Ивашка долго молчал, морщил лоб, скреб бороду.
— Ну, даст бог, Москве мы поможем,— заговорил он,— турок отгоним, а сами куда? Вот мне куда податься? Снова к хромому дьяволу, моему князю старому? Может, мне эта Москва-то и не к чему?
— Да ты русский человек али нет?
— Ты, дед, молчи. Теперь твое дело у хана ли, у пана ли — все одно в гусли играть. А я сам ищо в силе, да и Андрюшка во» растет. Его тоже князю в прибыток?! Вестимо, я русский, вестимо, свое Подмосковье и сплю и вижу, истосковался весь. Но я хочу, чтобы мы все: и ты, атаман, и ты, дед, и все наши други-ватажни- ки — кровь проливали не зря.
— Думал я и об этом,— сказал Сокол.— Было время, когда по Дону плыл. Бери-ка ты, дед, снова посох, проси у Ивашки в паводыри Андрейку да пробивайся-ка на Москву. Расскажи князю Ивану нашу задумку и выговори нам спокойную посадскую жизнь.
— Я тя, Вася, понимаю, окромя меня идти некому, только силы мои теперь не те,— промолвил дед, но в голосе его Василько заметил радость,— не дойду, того и гляди.
— Может, Андрейку послать одного? Возрос парень, смышлен.

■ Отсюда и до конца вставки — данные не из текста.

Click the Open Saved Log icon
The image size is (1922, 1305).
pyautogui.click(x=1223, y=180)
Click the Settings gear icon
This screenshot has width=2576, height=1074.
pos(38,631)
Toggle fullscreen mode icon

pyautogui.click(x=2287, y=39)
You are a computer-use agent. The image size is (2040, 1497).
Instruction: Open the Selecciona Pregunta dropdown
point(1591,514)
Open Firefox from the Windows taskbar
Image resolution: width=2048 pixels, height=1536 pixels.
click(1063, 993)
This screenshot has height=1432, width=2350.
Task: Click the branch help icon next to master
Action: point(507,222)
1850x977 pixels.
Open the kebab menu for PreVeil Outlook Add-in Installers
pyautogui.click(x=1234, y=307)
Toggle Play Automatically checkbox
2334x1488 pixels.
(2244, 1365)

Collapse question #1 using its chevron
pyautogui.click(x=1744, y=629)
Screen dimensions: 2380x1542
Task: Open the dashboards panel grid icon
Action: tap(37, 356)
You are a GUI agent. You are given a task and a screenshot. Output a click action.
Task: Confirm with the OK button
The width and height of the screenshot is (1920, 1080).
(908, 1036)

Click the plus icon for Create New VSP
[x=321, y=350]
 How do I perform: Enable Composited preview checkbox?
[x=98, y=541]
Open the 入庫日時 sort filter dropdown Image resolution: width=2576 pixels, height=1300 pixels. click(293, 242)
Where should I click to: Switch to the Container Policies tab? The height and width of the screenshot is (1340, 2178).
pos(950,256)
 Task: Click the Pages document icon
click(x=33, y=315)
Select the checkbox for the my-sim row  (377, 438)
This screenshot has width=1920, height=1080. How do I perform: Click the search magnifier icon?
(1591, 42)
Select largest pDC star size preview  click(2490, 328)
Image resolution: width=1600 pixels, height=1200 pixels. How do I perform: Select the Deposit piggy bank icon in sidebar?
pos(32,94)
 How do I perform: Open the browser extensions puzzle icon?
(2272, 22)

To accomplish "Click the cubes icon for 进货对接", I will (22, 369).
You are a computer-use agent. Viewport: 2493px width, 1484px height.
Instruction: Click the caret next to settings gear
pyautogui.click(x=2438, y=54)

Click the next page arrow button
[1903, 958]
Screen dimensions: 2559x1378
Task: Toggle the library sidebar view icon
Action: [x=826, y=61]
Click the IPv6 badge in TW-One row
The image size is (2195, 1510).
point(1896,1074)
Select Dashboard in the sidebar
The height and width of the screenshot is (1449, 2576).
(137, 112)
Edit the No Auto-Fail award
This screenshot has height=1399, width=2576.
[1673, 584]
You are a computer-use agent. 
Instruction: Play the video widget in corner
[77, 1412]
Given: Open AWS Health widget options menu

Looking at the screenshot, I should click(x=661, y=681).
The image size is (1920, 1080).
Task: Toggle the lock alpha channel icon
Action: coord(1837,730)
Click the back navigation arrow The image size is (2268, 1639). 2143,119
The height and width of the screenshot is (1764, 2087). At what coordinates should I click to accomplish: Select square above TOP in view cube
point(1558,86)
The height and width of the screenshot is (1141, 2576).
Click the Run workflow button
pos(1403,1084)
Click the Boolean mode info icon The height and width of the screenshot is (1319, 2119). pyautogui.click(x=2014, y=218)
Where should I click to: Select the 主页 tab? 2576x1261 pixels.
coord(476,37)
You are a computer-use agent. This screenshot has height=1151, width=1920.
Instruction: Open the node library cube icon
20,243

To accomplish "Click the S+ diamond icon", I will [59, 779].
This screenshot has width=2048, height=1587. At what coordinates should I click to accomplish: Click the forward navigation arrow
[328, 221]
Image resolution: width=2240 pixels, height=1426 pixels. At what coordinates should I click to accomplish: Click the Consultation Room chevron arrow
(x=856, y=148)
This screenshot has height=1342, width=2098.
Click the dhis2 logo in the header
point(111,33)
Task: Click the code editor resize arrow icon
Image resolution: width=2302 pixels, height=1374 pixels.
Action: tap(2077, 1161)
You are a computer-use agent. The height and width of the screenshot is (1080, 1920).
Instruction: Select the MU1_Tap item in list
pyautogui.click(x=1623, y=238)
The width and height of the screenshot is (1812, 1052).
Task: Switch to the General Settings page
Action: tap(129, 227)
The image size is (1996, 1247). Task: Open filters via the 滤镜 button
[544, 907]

— Нет, нет. Я тоже пойду. Андрюшку хромать научу—два убогих, кому мы нужны? Может, хоть кости свои на родной земле схороню.
— До истока Дона вас проводим. От истока до реки Прони пешком. А по Проне до Оки. Там лодку купите — денег дадим. Как, Иваша, ты мыслишь?
— А турки, что скажут, когда узнают, что дед куда-то ушел?— спросил Ивашка, видимо согласившись с планом атамана.
— Об этом ты подумай. Тебе поганых околпачивать не впервой. Помнишь, как Джаны-бека обманул?